§ TASK INSTRUCTIONS
Please copy out the thread on stereo data in SigMF in full, word for word.

§ SELECTED EXCERPT
SigMF currently lacks a way to represent stereo data #133

bhilburn · 2021-06-09T15:06:57Z

Per @Teque5's note in #117, SigMF currently lacks a way to represent stereo data (e.g., data traces from an oscilloscope). This data looks like sample pairs, just like complex sample pairs, but are not actually complex data. In the o-scope file @Teque5 generated in that Issue, the pairs are defined as a complex pair to keep them aligned, but that's not semantically accurate.

I think adding the ability to support recordings of stereo real data would not be too hard of a lift from our current spec, and would be really useful (beyond just our own logo 😄).

What about just adding stereo as a top-level type? Modifying the ABNF from the spec gives us:

    dataset-format = (real / complex / stereo) ((type endianness) / byte)

    real = "r"
    complex = "c"
    stereo = "s"

    type = floating-point / signed-integer / unsigned-integer
    floating-point = "f32"
    signed-integer = "i32" / "i16"
    unsigned-integer = "u32" / "u16"

    endianness = little-endian / big-endian
    little-endian = "_le"
    big-endian = "_be"

    byte = "i8" / "u8"

This, for example, would mean that si16_le indicates stereo int_16 LE data.

Thoughts?

The text was updated successfully, but these errors were encountered:

Teque5 · 2021-06-09T17:27:44Z

@bhilburn Generally I think the spec should expand to house an arbitrary number of channels of any type. Per the OPUS spec §5.1.1.2 this should include at least up to 8 audio channels.

§ SUPPLIED MATERIAL
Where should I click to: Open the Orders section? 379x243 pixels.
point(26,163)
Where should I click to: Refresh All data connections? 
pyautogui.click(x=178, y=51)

§ WRITTEN SOLUTION
SigMF currently lacks a way to represent stereo data #133

bhilburn · 2021-06-09T15:06:57Z

Per @Teque5's note in #117, SigMF currently lacks a way to represent stereo data (e.g., data traces from an oscilloscope). This data looks like sample pairs, just like complex sample pairs, but are not actually complex data. In the o-scope file @Teque5 generated in that Issue, the pairs are defined as a complex pair to keep them aligned, but that's not semantically accurate.

I think adding the ability to support recordings of stereo real data would not be too hard of a lift from our current spec, and would be really useful (beyond just our own logo 😄).

What about just adding stereo as a top-level type? Modifying the ABNF from the spec gives us:

    dataset-format = (real / complex / stereo) ((type endianness) / byte)

    real = "r"
    complex = "c"
    stereo = "s"

    type = floating-point / signed-integer / unsigned-integer
    floating-point = "f32"
    signed-integer = "i32" / "i16"
    unsigned-integer = "u32" / "u16"

    endianness = little-endian / big-endian
    little-endian = "_le"
    big-endian = "_be"

    byte = "i8" / "u8"

This, for example, would mean that si16_le indicates stereo int_16 LE data.

Thoughts?

The text was updated successfully, but these errors were encountered:

Teque5 · 2021-06-09T17:27:44Z

@bhilburn Generally I think the spec should expand to house an arbitrary number of channels of any type. Per the OPUS spec §5.1.1.2 this should include at least up to 8 audio channels.